王倫這才想起鄧元覺本是大力金剛門的弟子,更是魯智深父親魯直的大徒弟。
多年前魯智深還在少時,在外遊曆之後返鄉,但回到家中卻發現父母竟已雙雙亡故,一眾師兄弟也全部散去,隻有一位留守的外鄉弟子告之魯智深其父母是病故的,隨後那位弟子也自回家鄉去了。
魯智深對於父母突然亡故之事始終不能盡信,但一眾師兄弟們都已散在天涯海角,無處訊問,魯智深也隻得將此事暫時壓下。
後來在五台山,智真長老似乎知道些內情,但也不願多說,隻讓魯智深日後有機會去問他的大師兄鄧無覺。
其後魯智深雖然在江湖上多有聽聞鄧元覺的名號,但師兄弟卻因為所處陣營不同,所以始終無緣相見,直至這次赤壁大戰,師兄弟二人才終是在戰場之上得以見麵。

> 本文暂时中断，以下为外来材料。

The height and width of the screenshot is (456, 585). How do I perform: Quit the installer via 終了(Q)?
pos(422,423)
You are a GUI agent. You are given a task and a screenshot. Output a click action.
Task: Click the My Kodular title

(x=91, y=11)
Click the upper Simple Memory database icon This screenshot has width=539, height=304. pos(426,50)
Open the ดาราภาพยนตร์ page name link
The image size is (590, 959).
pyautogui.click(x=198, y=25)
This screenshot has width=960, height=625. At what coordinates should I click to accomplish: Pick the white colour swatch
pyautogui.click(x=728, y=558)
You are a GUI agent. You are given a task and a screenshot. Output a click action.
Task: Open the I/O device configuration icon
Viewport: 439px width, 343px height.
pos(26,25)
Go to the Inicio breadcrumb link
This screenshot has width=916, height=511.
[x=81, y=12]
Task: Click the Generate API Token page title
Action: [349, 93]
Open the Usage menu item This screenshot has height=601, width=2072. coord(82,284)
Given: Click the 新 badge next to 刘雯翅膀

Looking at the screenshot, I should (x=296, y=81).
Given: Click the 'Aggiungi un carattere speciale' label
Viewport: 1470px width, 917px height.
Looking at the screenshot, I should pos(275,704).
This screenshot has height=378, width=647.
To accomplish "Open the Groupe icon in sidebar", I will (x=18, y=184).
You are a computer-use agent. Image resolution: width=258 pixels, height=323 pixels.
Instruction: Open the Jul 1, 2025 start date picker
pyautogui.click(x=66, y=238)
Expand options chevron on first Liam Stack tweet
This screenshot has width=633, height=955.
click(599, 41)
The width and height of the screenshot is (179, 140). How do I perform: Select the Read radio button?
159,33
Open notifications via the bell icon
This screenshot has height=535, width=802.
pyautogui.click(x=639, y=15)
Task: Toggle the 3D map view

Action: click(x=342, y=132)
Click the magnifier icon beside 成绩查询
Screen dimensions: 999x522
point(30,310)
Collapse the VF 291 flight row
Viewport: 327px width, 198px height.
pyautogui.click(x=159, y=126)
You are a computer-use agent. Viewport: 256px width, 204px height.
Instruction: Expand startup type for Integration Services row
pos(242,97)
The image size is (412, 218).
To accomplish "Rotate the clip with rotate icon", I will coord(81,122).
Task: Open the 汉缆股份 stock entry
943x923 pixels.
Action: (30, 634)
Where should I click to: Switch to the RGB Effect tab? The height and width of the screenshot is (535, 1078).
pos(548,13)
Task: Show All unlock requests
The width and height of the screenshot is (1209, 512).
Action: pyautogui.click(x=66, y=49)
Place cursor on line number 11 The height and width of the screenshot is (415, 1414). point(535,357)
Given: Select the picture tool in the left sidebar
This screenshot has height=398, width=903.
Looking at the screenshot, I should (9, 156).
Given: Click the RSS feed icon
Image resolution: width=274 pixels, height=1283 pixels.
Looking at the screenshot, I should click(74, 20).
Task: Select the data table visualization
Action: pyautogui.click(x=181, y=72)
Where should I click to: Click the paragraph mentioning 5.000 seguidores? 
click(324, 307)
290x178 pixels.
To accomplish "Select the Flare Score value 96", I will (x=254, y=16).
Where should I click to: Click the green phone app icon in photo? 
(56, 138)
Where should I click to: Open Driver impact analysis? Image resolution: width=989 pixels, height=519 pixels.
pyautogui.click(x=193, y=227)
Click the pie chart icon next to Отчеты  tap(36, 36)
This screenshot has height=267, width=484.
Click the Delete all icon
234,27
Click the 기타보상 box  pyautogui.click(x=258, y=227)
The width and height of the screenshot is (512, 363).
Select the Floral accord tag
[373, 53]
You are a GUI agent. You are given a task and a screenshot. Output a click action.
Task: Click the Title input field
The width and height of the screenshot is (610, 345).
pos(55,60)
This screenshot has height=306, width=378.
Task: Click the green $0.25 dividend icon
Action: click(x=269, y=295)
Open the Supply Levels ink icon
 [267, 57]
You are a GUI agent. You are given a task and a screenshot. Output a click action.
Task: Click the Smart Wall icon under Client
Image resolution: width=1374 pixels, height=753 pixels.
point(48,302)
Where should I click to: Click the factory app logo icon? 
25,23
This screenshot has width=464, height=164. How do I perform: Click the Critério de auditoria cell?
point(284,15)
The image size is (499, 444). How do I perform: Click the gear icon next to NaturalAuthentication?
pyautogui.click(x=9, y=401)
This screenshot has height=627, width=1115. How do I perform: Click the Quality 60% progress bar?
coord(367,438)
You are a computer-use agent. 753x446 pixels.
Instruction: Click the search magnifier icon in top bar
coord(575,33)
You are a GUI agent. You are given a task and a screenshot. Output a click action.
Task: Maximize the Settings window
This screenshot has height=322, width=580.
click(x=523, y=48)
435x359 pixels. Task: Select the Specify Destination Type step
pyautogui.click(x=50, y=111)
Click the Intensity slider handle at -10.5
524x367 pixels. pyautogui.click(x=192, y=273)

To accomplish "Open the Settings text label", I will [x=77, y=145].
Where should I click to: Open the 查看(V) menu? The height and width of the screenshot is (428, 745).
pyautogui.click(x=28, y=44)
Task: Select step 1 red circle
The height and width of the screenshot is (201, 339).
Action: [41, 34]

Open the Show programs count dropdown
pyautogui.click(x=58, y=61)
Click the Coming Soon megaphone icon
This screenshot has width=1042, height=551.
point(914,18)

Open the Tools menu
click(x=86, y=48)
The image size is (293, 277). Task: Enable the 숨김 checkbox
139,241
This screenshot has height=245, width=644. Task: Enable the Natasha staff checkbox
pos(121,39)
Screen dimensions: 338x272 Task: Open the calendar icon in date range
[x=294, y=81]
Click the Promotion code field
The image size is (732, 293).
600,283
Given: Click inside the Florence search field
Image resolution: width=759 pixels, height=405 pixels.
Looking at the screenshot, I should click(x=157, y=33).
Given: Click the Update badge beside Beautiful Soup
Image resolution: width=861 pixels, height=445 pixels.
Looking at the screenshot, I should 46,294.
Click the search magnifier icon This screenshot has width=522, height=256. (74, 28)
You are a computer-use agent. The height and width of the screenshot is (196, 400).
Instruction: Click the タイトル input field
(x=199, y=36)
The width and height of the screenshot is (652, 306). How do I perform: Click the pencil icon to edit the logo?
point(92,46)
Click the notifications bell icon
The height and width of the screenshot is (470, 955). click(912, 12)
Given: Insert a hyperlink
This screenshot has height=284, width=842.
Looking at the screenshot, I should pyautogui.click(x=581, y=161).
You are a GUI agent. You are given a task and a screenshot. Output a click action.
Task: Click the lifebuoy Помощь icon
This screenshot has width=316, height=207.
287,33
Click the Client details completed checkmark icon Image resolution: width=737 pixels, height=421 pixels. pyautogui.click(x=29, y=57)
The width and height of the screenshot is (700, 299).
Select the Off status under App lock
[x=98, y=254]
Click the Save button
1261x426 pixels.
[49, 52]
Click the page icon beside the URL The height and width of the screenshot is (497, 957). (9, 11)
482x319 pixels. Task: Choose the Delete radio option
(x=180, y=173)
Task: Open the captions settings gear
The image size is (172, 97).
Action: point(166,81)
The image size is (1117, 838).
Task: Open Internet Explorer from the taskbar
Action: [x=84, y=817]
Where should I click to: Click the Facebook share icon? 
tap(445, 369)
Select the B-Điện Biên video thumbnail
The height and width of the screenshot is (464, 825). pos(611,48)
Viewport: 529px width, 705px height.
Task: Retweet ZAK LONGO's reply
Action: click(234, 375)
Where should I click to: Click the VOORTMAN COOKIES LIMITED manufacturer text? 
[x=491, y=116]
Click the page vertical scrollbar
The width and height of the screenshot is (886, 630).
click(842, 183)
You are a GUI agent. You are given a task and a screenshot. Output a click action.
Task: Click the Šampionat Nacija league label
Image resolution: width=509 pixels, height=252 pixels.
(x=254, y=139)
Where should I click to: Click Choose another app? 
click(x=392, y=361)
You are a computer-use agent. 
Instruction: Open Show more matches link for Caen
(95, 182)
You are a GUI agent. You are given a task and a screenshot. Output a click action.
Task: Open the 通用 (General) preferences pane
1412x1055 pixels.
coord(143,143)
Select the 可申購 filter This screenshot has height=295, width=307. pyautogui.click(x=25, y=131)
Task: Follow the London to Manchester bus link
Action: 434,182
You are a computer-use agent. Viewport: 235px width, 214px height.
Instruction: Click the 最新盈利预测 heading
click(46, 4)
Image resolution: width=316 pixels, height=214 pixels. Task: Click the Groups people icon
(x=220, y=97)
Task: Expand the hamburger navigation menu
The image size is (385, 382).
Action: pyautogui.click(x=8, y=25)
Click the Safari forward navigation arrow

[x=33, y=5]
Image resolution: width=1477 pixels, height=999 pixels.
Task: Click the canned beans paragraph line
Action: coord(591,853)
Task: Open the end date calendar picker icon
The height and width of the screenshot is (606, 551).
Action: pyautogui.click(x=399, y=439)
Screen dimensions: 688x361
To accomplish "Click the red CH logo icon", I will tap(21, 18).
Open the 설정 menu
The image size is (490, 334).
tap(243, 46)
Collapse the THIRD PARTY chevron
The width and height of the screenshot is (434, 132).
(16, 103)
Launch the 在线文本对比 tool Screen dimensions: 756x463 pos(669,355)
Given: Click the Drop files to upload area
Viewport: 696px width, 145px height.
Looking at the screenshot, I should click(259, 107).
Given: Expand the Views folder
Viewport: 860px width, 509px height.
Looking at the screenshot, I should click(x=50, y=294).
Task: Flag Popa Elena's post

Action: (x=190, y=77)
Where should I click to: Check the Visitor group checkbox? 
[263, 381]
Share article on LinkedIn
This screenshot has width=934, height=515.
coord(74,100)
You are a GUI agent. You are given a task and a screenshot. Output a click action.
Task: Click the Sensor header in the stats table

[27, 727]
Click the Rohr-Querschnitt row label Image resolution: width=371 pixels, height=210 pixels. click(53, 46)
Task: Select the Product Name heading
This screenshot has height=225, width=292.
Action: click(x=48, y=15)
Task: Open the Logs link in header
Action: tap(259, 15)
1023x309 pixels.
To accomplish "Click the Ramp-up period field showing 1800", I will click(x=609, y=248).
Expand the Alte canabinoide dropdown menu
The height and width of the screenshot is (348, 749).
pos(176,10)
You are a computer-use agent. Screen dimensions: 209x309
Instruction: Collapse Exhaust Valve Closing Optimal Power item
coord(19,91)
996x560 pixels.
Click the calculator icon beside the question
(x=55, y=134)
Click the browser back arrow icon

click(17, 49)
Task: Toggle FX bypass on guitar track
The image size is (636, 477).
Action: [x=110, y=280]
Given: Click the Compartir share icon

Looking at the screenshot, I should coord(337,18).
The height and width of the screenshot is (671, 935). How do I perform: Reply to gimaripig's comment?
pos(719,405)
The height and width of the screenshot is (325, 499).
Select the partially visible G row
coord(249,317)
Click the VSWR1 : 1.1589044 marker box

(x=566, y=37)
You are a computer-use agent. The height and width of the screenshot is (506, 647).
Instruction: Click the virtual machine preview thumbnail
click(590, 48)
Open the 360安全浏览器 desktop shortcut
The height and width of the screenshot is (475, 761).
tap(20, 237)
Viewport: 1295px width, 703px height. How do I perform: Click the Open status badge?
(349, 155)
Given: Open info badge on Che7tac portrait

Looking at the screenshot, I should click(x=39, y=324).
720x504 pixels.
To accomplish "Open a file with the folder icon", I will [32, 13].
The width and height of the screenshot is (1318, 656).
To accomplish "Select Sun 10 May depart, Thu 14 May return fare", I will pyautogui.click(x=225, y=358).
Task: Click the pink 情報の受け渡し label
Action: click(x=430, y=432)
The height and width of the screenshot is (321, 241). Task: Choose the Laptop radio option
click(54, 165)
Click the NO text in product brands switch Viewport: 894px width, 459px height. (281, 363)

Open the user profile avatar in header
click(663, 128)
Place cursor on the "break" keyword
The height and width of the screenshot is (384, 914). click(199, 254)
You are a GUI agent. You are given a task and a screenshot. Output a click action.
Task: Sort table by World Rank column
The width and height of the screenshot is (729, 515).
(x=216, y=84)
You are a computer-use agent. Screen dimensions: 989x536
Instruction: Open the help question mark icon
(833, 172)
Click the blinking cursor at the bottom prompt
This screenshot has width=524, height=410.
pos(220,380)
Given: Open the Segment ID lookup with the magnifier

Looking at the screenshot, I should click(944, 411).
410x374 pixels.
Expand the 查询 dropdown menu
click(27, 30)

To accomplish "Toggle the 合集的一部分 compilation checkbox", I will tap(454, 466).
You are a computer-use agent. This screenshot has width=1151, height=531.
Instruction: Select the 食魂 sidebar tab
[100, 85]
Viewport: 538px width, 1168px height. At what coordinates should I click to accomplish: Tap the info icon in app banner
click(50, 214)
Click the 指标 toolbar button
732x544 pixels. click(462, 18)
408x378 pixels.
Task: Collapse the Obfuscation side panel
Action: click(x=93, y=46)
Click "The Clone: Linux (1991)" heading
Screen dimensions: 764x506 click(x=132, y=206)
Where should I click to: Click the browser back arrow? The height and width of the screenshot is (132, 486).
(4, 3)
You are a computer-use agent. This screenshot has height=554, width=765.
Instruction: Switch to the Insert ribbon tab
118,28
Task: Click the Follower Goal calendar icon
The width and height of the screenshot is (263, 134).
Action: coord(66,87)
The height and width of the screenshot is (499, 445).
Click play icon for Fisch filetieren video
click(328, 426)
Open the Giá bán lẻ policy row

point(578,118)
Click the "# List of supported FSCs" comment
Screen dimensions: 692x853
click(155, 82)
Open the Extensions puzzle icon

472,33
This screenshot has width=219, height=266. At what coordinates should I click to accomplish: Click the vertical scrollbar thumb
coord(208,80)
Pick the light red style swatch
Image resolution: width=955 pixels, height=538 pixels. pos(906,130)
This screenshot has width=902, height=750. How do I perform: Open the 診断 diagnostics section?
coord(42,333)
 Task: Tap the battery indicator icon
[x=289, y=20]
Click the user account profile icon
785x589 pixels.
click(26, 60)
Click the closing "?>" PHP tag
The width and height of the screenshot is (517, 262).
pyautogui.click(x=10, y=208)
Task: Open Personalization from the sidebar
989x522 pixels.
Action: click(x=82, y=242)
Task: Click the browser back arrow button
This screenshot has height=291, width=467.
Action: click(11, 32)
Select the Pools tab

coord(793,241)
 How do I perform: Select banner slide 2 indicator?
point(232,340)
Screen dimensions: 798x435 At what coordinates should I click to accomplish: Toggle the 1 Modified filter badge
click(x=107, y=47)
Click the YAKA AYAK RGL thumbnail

但無論魯智深如何質問當年之事,鄧元覺卻就是不說,魯智深不由大怒,便懷疑當年自己父母之死,與鄧元覺脫不了幹係,氣怒交加之下,當即就與鄧元覺動起手來。
現在魯智深與鄧元覺兩人已經翻翻滾滾戰了五百多個回合,終是魯智深漸漸占了上風,此時魯智深攻勢更盛,忽地一杖將鄧元覺的禪杖撥在外門,隨即大步上前,中宮直進,一掌拍在鄧元覺胸前。
魯智深這一掌已是用了全力,鄧元覺中掌,立時便被震得倒飛出去十幾米遠,人在空中就已是口中鮮血狂噴,隨後重重摔在地上。
魯智深一步跨了過來,掄起禪杖便要將鄧元覺當場打殺,忽地卻有一名大方軍將官衝了過來,撲在鄧元覺身上,揮手欲擋魯智深的禪杖。
而這軍官甚是年輕,隻有十五六歲的樣子,向魯智深高聲喝道:“莫要傷我師父,我知道當年到底發生了什麽!”
“你知道?”魯智深一愣,便立即收起禪杖,喝道:“快快說來!”
鄧元覺卻一下將那弟子拉住,以目相止,又轉向魯智深說道:“師弟,這許多年過去,你我也都已是出家之人,你又何必如此執著。”
鄧元覺看了一眼魯智深的臉色,歎了口氣又道:“當年之事皆是我的錯,我這就去給師父師娘賠罪。”
鄧元覺說完便即嘴角流血,雙目閉上,竟是自斷心脈,氣絕而亡了。
眾人想不到鄧元覺竟會突然自盡,都是大吃一驚,魯智深更是撲了過來,伸手搭在鄧元覺的腕脈之上,但早已是脈息全無,魯智深一時不知所措,呆在當場。
那弟子衝過來想將魯智深推開,卻哪裏推得動,隻得向魯智深大吼道:“你為什麽非得要問當年之事,你現在逼死了我師父,你還我師父命來。”
魯智深卻隻是呆看著鄧元覺的屍體,沉默不言,那弟子忽地冷笑一聲,說道:“既然你那麽想知道當年之事的真相,那你就俯耳過來,我告訴你便是。”